A descoberta anunciada em revista científica representa um avanço nos esforços para desenvolver uma pílula para os homens
Um medicamento contraceptivo experimental testado em ratos reduz de forma rápida e temporária a fertilidade masculina, interrompendo a movimentação dos espermatozoides por algumas horas, segundo estudo publicado na terça-feira (14) na revista Nature.
A descoberta representa um avanço nos esforços para desenvolver uma pílula contraceptiva masculina, que poderia ser tomada por homens pouco antes da atividade sexual e restaurar a fertilidade no dia seguinte.
O estudo da Universidade Cornell, nos Estados Unidos, descobriu que inibidores solúveis de uma enzima chamada adenilato ciclase podem reduzir a mobilidade de espermatozoides de ratos.

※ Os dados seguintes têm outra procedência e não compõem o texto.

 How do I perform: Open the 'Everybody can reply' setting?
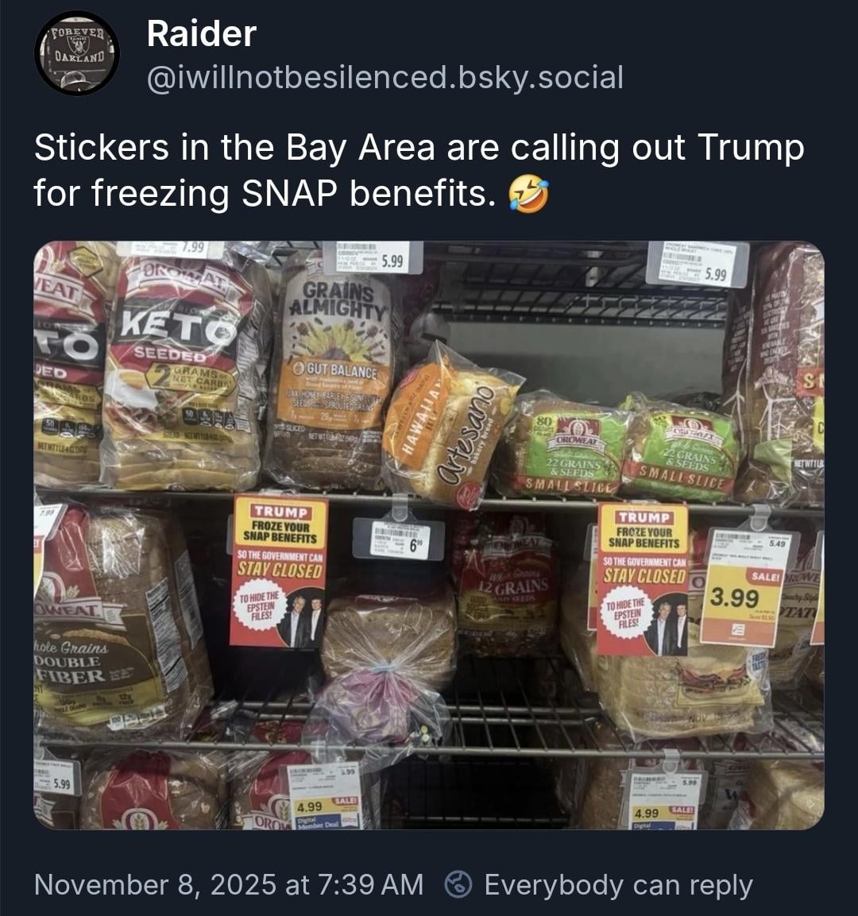click(617, 884)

Essa enzima é essencial para ativar a capacidade dos espermatozoides de nadar para que possam percorrer o sistema reprodutivo feminino e fertilizar um óvulo.

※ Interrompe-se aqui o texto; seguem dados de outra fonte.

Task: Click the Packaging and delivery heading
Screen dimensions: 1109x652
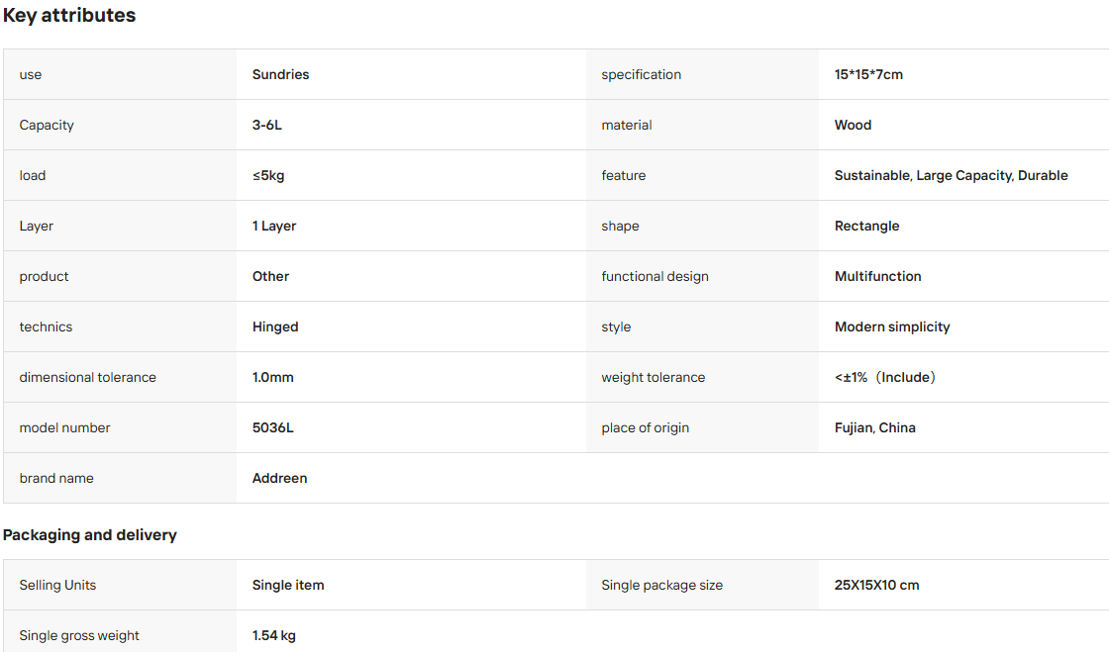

A equipe desenvolveu um composto, chamado TDI-11816, que inativa a enzima. Depois de injetá-lo em ratos, os cientistas descobriram que os espermatozoides não podiam mais se impulsionar para a frente.
O composto não interferiu no comportamento sexual dos animais, mas a fertilidade foi eliminada nas horas seguintes após a administração da droga.
Uma única dose do composto imobilizou os espermatozoides de ratos por até duas horas e meia. Em três horas, alguns começaram a recuperar a mobilidade e, em 24 horas, quase todos haviam recuperado o movimento normal.
A eficácia contraceptiva foi de 100% nas duas primeiras horas e de 91% nas três primeiras horas.